In a landmark ruling that rewrites the rules of resource wealth in Australia, the Federal Court has ordered mining billionaire Gina Rinehart to transfer 24.5% of the Roy Hill iron ore mine to the Wangan and Jagalingou people and pay AUD 2.1 billion in backdated damages.
The Federal Court of Australia delivered its judgment on April 15, concluding a decade-long legal battle that has now produced one of the most consequential wealth transfers in the country's history. Hancock Prospecting, the private vehicle through which Rinehart controls her empire, was found to have unlawfully diluted the native title group's rightful interest in the Roy Hill tenements during the mine's complex financing and restructuring between 2013 and 2015. The court ruled that the Wangan and Jagalingou people were owed equity in the operation that has since become one of the world's largest iron ore producers.
The financial scale of the order is difficult to overstate. Roy Hill ships 60 million tonnes of iron ore annually and posted EBITDA of AUD 4.3 billion in FY2024 on the back of iron ore averaging $135 per tonne. The AUD 2.1 billion in cumulative damages represents backdated royalties calculated from the mine's first export in 2015. The mandated 24.5% stake transfer adjusts a holding structure that previously saw Rinehart retain 76.6%, with the remainder split among Japanese, Korean, and Taiwanese partners. That structure now looks fundamentally different.
For Rinehart personally, the ruling arrives at a moment of peak visibility. The Financial Review Rich List 2025 placed her net worth at AUD 37.5 billion, a figure analysts will now need to reassess. Hancock Prospecting carries private debt arrangements tied to Roy Hill's projected cash flows, and any recalibration of the ownership structure introduces immediate questions about covenant terms, refinancing exposure, and the valuation of those obligations in secondary markets. Her lawyers are widely expected to pursue an appeal, but the judgment stands as binding precedent in the interim.

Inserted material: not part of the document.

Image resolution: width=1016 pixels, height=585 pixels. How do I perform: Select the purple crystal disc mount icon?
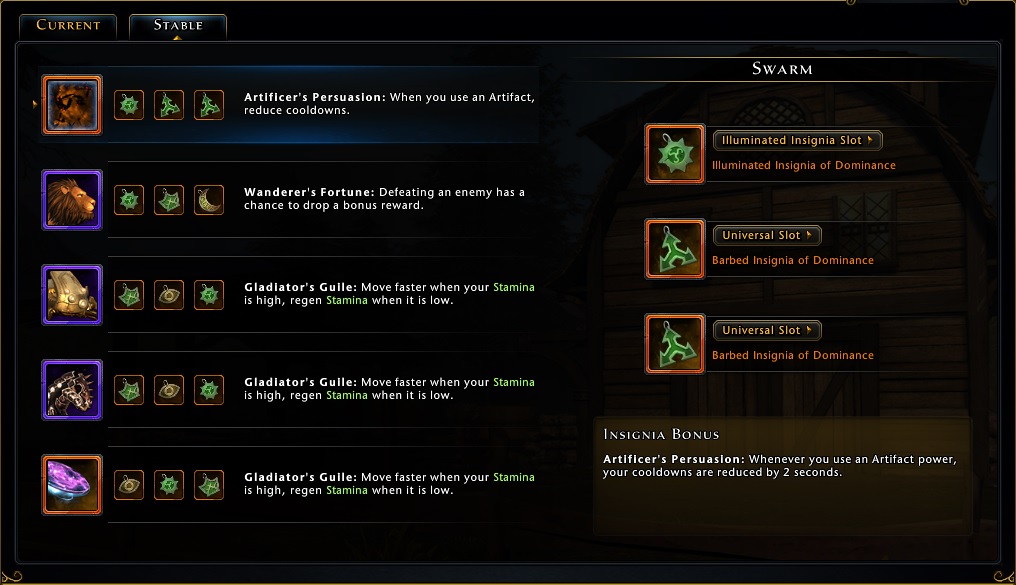coord(72,485)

Beyond Rinehart's balance sheet, the ruling lands like a depth charge in the Australian mining industry. Indigenous Land Use Agreements have long occupied an uncomfortable middle ground between legal instrument and commercial formality, often treated by project developers as a box to be checked rather than a genuine transfer of rights. This court has now confirmed that the financial equity promised in those agreements is enforceable, and that dilution during financing rounds does not extinguish the original entitlement.
Industry bodies moved quickly to flag implications for projects currently in development or financing phases that involve native title land. The concern is legitimate: if equity positions established in ILUAs must survive restructuring intact, the due diligence burden on lenders and project partners increases substantially. Legal teams advising on resource project financing will be revisiting standard clauses across active deals before the week is out.
Indigenous rights groups have described the ruling as a turning point, and that framing is hard to argue with. The W&J people have spent more than a decade in litigation over a mine being carved out of their country, and the court has now awarded them both an ongoing equity position and a compensatory sum large enough to fund sovereign wealth structures if managed prudently. How that capital is deployed, governed, and protected will matter enormously for the community and will attract close attention from policy advocates and development economists alike.
The broader market implication is that the era of treating native title as a permitting obstacle rather than a genuine property right appears to be closing. With Roy Hill as the new benchmark, any resource project of scale sitting on Indigenous land in Australia must now account for the possibility that equity promises made at inception will be tested in court years later. For investors, lenders, and operators alike, the cost of getting those agreements wrong has just become very concrete.